# 01 - Dataset management

The [MovieLens25M](https://grouplens.org/datasets/movielens/25m/) is a popular dataset for recommender systems and is used in academic publications. The dataset contains 25M movie ratings for 62,000 movies given by 162,000 users. Many projects use only the user/item/rating information of MovieLens, but the original dataset provides metadata for the movies, as well. For example, which genres a movie has. Although we may not improve state-of-the-art results with our neural network architecture in this example, we will use the metadata to show how to multi-hot encode the categorical features.
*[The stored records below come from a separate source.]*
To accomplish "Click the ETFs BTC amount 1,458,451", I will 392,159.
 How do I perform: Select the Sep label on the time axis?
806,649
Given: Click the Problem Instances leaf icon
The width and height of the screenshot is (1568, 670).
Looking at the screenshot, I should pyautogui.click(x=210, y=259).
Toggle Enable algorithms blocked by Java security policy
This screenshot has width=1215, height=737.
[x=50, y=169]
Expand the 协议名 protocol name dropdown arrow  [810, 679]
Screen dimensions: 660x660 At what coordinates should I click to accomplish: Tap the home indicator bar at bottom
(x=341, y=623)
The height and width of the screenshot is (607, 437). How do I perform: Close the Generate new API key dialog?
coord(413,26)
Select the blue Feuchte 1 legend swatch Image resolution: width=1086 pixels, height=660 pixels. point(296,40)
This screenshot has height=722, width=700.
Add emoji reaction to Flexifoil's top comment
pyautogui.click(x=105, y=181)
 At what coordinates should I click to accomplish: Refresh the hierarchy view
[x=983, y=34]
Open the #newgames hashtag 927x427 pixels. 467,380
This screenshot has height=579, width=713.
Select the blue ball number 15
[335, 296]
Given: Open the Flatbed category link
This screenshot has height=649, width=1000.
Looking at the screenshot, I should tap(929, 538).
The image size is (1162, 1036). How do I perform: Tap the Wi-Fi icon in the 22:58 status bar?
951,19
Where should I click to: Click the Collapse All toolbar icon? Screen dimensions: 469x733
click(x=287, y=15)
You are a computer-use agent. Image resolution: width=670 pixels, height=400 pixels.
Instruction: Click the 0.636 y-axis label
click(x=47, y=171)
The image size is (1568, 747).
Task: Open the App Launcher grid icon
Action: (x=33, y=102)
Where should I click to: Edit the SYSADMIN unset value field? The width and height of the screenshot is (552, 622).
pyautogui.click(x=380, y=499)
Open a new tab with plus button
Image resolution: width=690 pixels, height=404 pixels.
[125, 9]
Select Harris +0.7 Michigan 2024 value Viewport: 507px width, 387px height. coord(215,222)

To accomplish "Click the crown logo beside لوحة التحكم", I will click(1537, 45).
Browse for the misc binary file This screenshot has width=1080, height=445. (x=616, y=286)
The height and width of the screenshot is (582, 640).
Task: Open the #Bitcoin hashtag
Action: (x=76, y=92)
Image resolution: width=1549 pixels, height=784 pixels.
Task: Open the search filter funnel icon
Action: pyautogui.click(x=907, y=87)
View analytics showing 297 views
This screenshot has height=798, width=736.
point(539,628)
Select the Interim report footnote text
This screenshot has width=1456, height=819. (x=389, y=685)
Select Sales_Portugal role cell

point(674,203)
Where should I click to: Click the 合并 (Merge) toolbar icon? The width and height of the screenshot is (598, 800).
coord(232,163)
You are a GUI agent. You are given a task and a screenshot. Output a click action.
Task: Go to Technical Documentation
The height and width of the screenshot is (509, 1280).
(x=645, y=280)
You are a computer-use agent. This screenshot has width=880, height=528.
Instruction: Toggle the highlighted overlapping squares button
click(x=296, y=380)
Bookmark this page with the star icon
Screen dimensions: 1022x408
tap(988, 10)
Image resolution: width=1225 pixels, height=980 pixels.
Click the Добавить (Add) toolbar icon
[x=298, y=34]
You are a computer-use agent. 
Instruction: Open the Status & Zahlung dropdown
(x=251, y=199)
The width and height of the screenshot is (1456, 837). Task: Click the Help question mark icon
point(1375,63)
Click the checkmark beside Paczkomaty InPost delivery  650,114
This notebook covers the following steps:
1. Copy the `movielens` dataset to Cloud Storage
2. Create Vertex AI Dataset resouces

## Setup

In [None]:
import os
import cudf 
import tensorflow.io as tf_io
from nvtabular.utils import download_file
from google.cloud import aiplatform as vertex_ai

In [None]:
PROJECT = 'merlin-on-gcp'
REGION = 'us-central1'
BUCKET = 'merlin-on-gcp'

WORKSPACE = f"gs://{BUCKET}/movielens25m"

MOVIES_DATASET_DISPLAY_NAME = 'movielens25m-movies'
RATINGS_DATASET_DISPLAY_NAME = 'movielens25m-ratings'

In [None]:
CLEAN_WORKSPACE = True

if CLEAN_WORKSPACE and tf_io.gfile.exists(WORKSPACE):
    print("Cleaning up the workspace...")
    tf_io.gfile.rmtree(WORKSPACE)

if not tf_io.gfile.exists(WORKSPACE):
    print("Creating a new workspace...")
    tf_io.gfile.mkdir(WORKSPACE)

print("Workspace is ready.")

## 1. Copy the Dataset to Cloud Storage

### Download the dataset

In [None]:
download_file(
    "http://files.grouplens.org/datasets/movielens/ml-25m.zip",
    "ml-25m.zip"
)

In [None]:
!rm ml-25m.zip
!ls ml-25m

### Display sample data

In [None]:
movies = cudf.read_csv("ml-25m/movies.csv")
movies.head()

In [None]:
ratings = cudf.read_csv("ml-25m/ratings.csv")
ratings.head()

### Upload CSV data files to Cloud Storage

In [None]:
MOVIES_GCS_LOCATION = os.path.join(WORKSPACE, "dataset", "movies.csv")
RATINGS_GCS_LOCATION = os.path.join(WORKSPACE, "dataset", "ratings.csv")

!gsutil cp ml-25m/movies.csv {MOVIES_GCS_LOCATION}
!gsutil cp ml-25m/ratings.csv {RATINGS_GCS_LOCATION}
!rm -r ml-25m

## 2. Create Vertex AI Dataset Resources

In [None]:
vertex_ai.init(
    project=PROJECT,
    location=REGION,
     staging_bucket=BUCKET,
)

In [None]:
vertex_ai.TabularDataset.create(
    display_name=MOVIES_DATASET_DISPLAY_NAME, gcs_source=MOVIES_GCS_LOCATION)

In [None]:
vertex_ai.TabularDataset.create(
    display_name=RATINGS_DATASET_DISPLAY_NAME, gcs_source=RATINGS_GCS_LOCATION)

In [None]:
vertex_datasets = vertex_ai.TabularDataset.list()
for vertex_dataset in vertex_datasets:
    print("Dataset display name:", vertex_dataset.display_name)
    print("Dataset gcs location",  vertex_dataset.gca_resource.metadata['inputConfig']['gcsSource']['uri'])
    print()